Sentry III aktivELECTRO VOICE Sentry III - passiv gegen aktiv im neuen Hörraum HS3 (= CLC)

Im 1. Teil der Artikelserie haben wir neben ein paar allgemeinen Informationen zur Sentry III und dem Ziel der Untersuchungen (Vergleich passiv/aktiv) erste Messergebnisse präsentiert (Impedanzmessungen an der Gesamtbox und Frequenzgang am Hörplatz im Hörraum HS1 und im Nahfeld). Das wesentliche Zwischenergebnis war, dass sich die beiden "weißen" Boxen W1 und W2 deutlich von den nußbaumfarbenen bzw. "braunen" Boxen N1 und N2 unterscheiden.

Im 2. Teil der Artikelserie haben wir die Frequenzweichen analysiert und Ursachen für die Unterschiede zwischen den beiden "weißen" Boxen W1 und W2 und den "brauen" Boxen N1 und N2 gefunden (Unterschiedliche Bauteilewerte und -qualitäten). Damit konnten wir klären, welche der beiden Gruppen "serienmäßiger" sind.

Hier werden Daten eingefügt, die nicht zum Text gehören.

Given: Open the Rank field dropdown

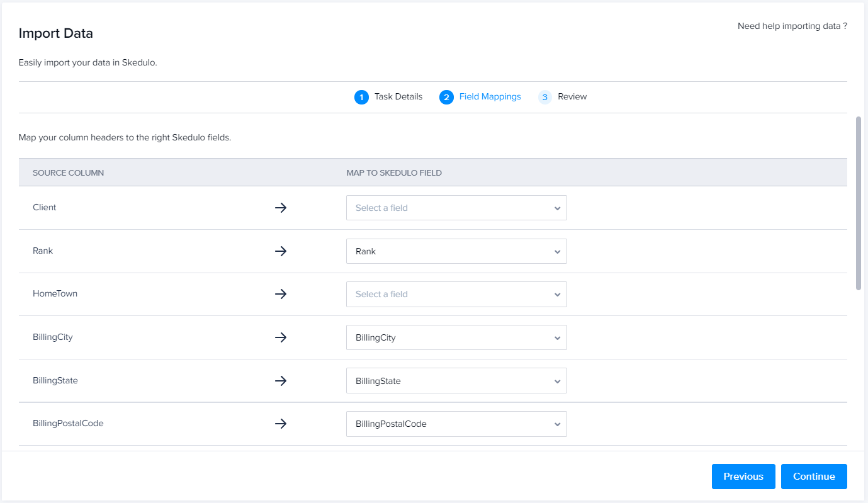Looking at the screenshot, I should [x=456, y=251].
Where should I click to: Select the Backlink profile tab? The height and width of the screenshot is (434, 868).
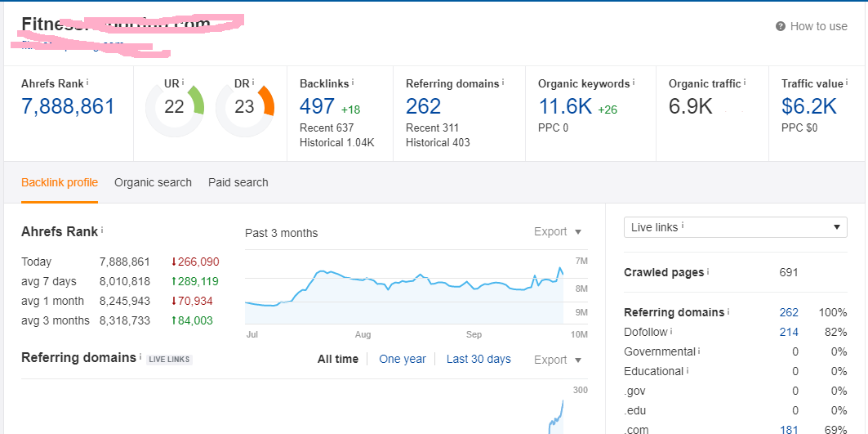(60, 182)
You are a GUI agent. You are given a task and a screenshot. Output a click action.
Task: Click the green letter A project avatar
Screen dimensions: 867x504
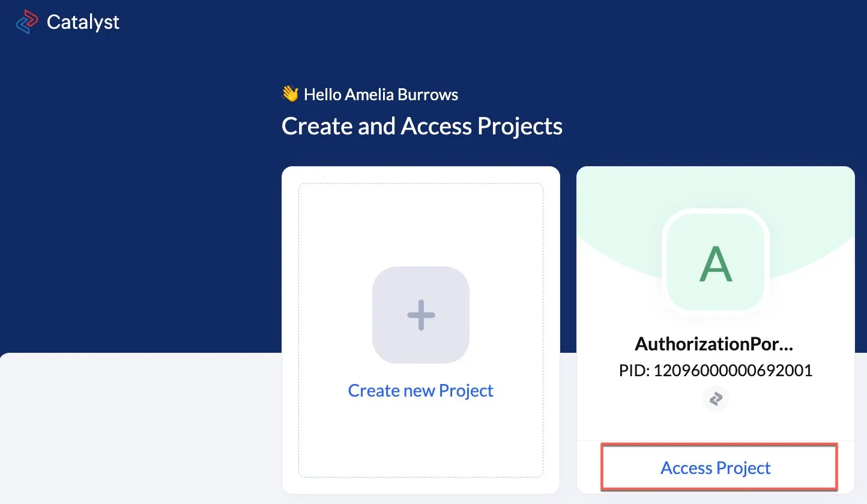(x=716, y=264)
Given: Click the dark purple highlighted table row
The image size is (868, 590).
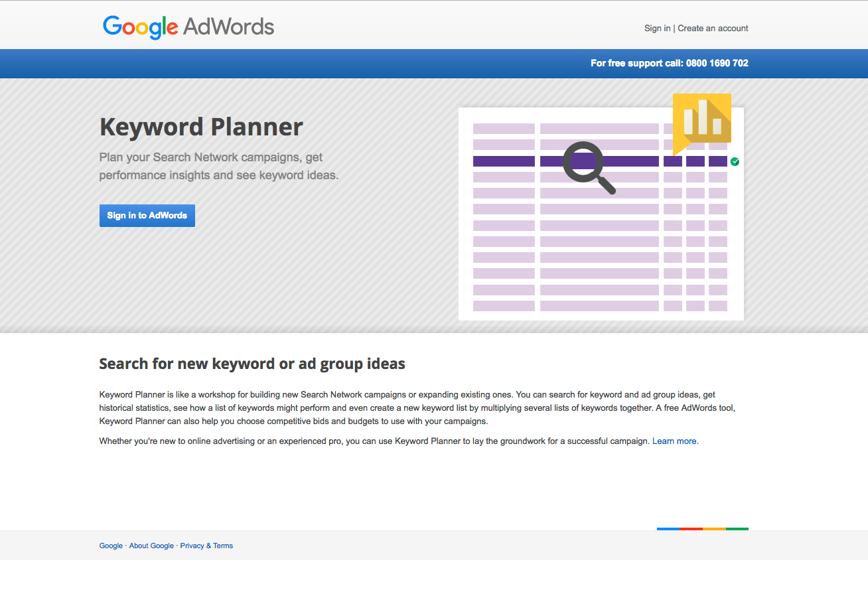Looking at the screenshot, I should (x=503, y=161).
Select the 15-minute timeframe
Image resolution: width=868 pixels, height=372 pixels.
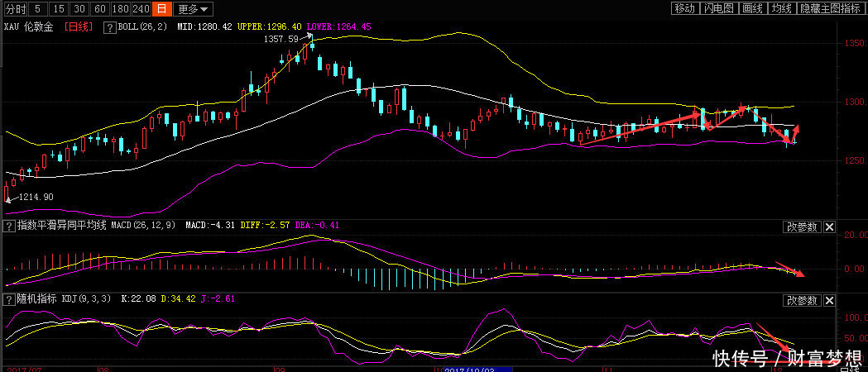(59, 9)
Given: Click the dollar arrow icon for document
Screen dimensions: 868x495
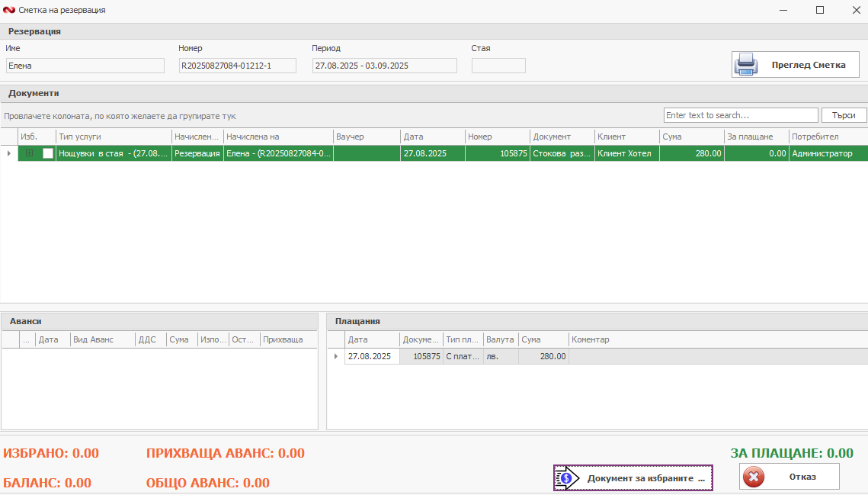Looking at the screenshot, I should tap(565, 478).
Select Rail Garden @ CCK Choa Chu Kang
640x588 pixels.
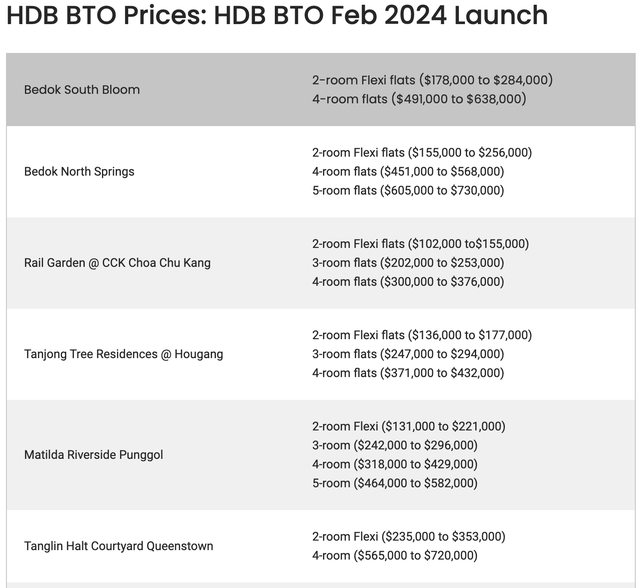click(x=117, y=263)
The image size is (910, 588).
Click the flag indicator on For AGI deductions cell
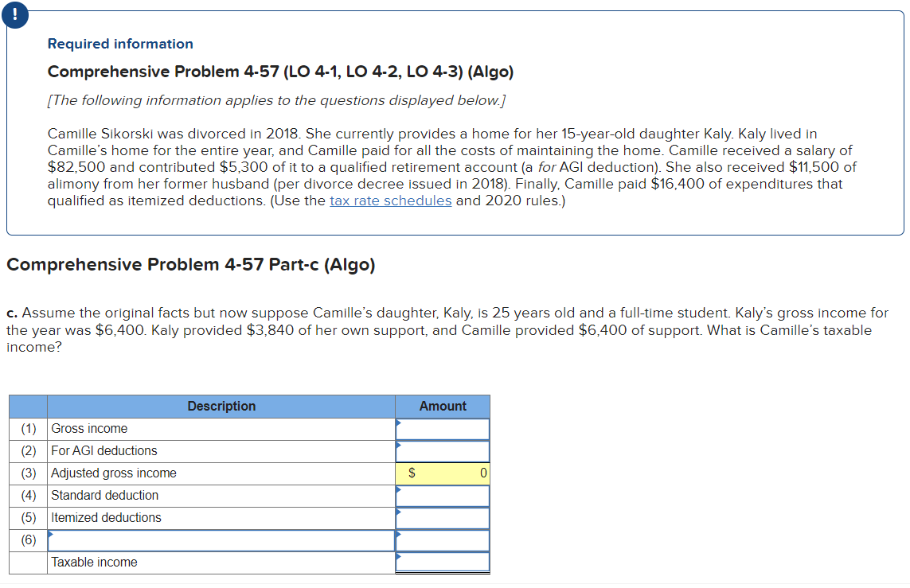pyautogui.click(x=398, y=446)
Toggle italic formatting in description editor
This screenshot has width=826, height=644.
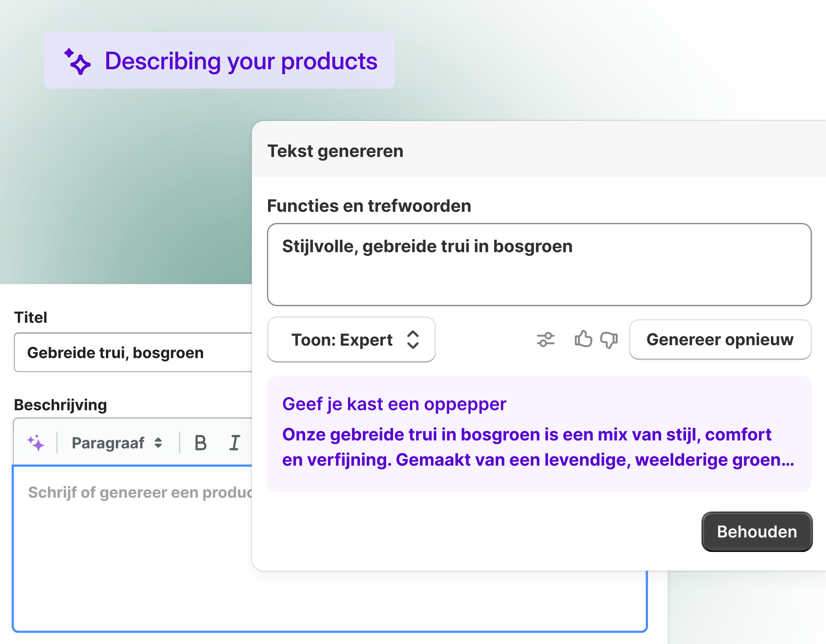pyautogui.click(x=234, y=443)
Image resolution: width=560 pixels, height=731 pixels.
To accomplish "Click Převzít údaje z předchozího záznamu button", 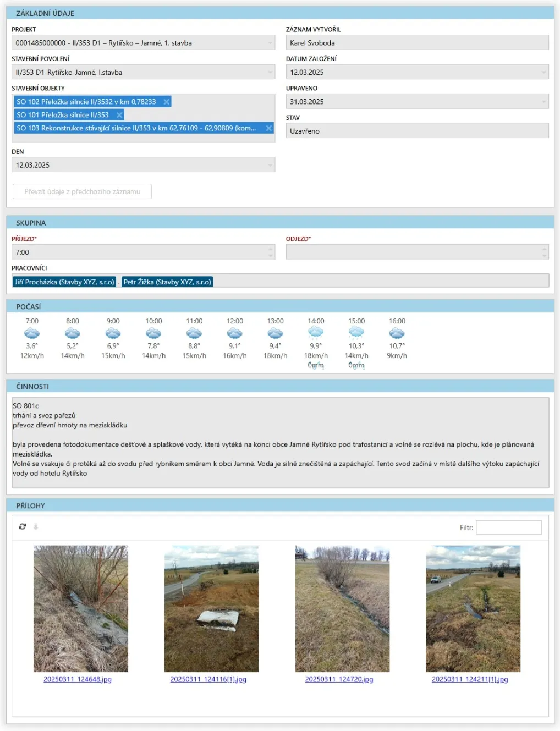I will 82,191.
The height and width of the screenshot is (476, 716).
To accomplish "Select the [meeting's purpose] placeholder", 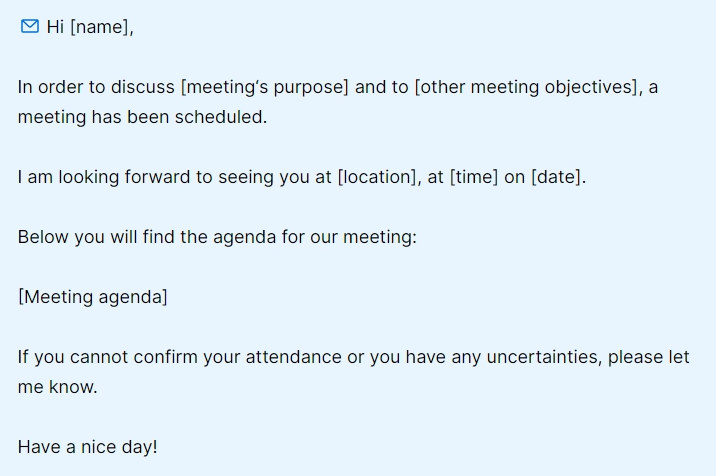I will pos(264,87).
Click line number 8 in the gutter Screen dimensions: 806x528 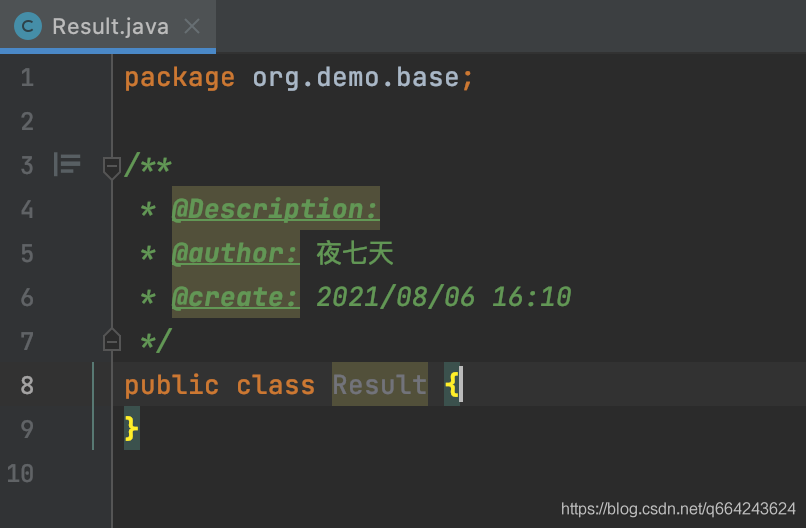point(27,385)
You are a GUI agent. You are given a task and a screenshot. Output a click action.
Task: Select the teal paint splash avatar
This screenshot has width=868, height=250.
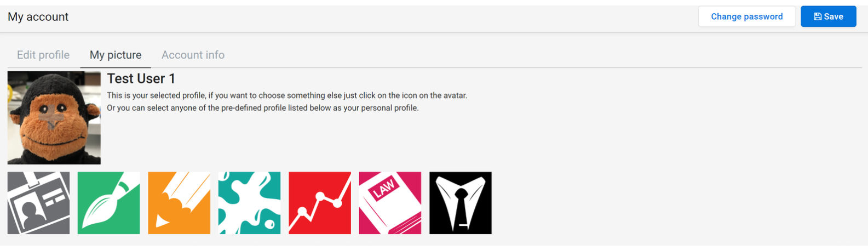point(249,203)
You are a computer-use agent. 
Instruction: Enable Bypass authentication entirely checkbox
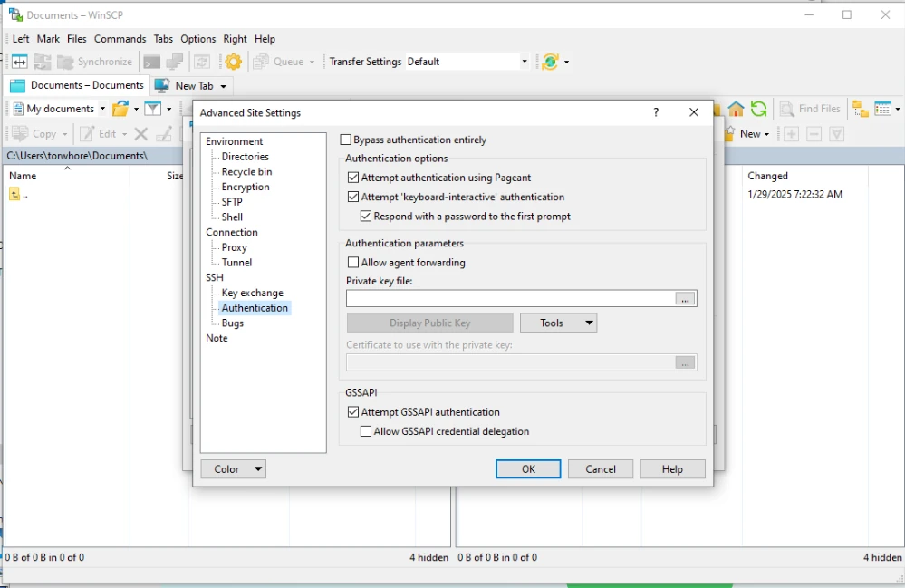[x=346, y=140]
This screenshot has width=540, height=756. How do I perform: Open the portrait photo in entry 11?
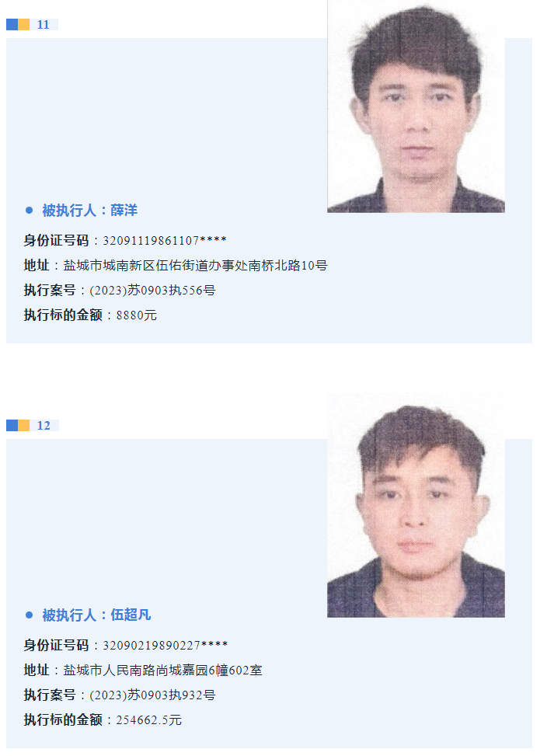coord(416,106)
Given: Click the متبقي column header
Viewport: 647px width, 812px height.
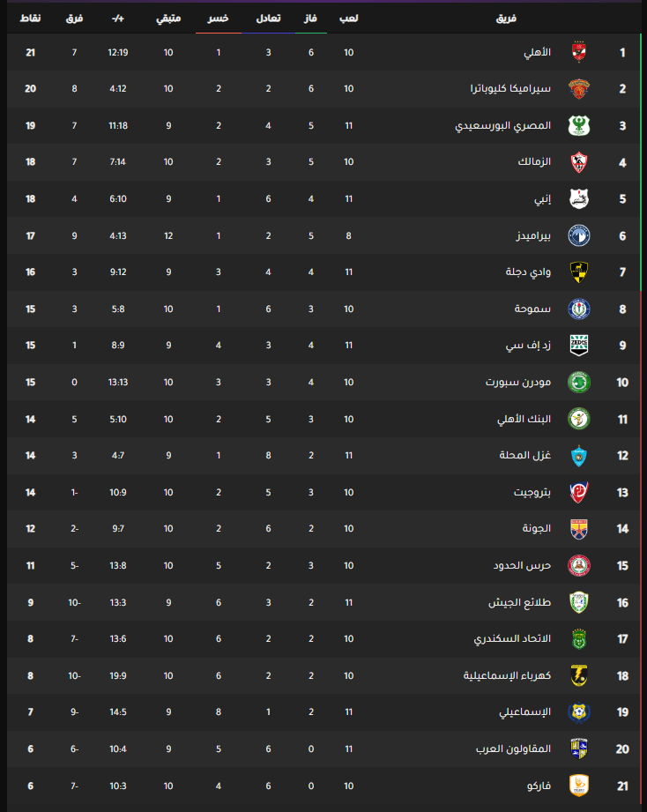Looking at the screenshot, I should [x=167, y=19].
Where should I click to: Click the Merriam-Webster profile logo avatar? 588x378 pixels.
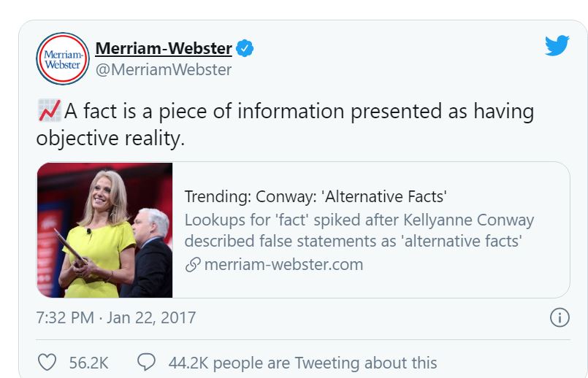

Im 3. Teil der Artikelserie haben wir uns auf die Tieftöner der Sentry III konzentriert, um die sich viele Legenden ranken - z.B. welcher denn nun der "richtige" ist. Wir haben die TSPs der eingebauten Chassis mit denen des B15 bzw. DL15W verglichen und alle 3 Chassis virtuell in das Gehäuse der Sentry III eingebaut.
Im letzten Teil der Artikelserie messen wir den Frequenzgang der Einzelchassis ohne Weiche am Hörplatz und zeigen, wie wir die digitale Frequenzweiche des HYPEX FusionAmp FA253 eingestellt haben, um einen ausgewogenen Frequenzgang am Hörplatz zu erhalten.

 

Zunächst mal die passive Weiche zur Ansicht

Da kann man schonmal Schütelfrost bekommen, aber das war damals so. Wir erinnern uns an das Innenleben einer superteuren Infinity Reference Standard IRS / V, die hatte auch so einen Drahtverhau um die Chassis mit Signalen zu beliefern. Also raus damit und Hypex dran.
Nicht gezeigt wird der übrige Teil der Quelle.